**AIM OF THE TASK**
Gather every line of the data below that contains the word "screenshot" and copy each of those lines in full.

===============

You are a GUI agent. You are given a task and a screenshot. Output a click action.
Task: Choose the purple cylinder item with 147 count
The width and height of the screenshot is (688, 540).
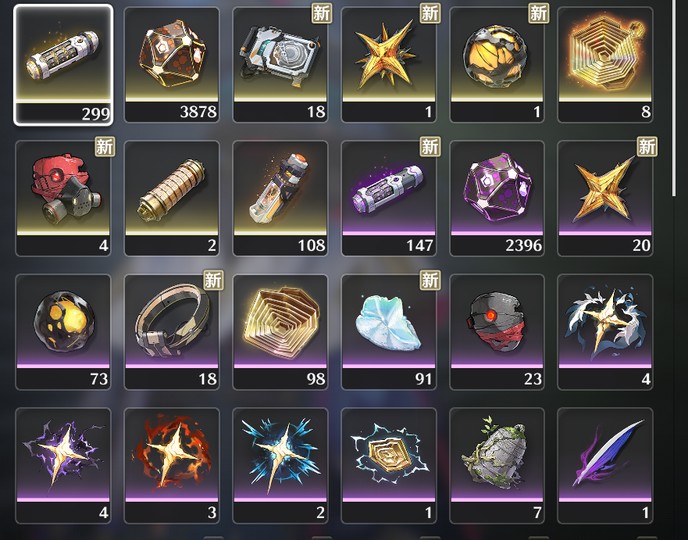389,198
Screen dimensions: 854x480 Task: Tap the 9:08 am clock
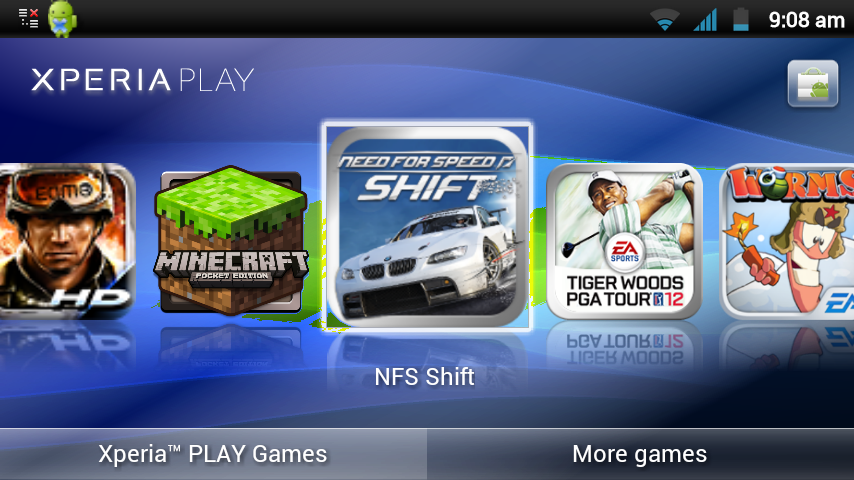tap(807, 20)
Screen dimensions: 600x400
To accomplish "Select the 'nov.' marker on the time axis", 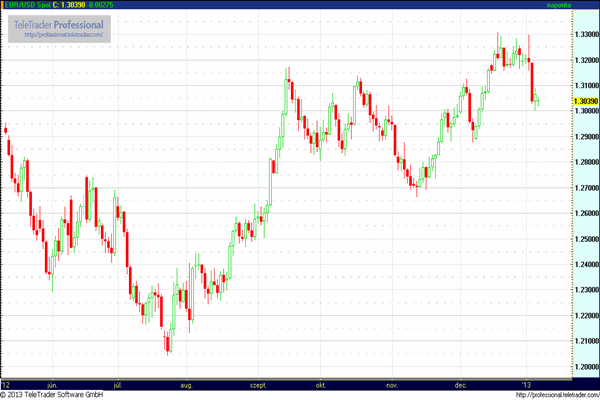I will (392, 383).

===============

**FULL RESPONSE**
You are a GUI agent. You are given a task and a screenshot. Output a click action.
The width and height of the screenshot is (688, 540).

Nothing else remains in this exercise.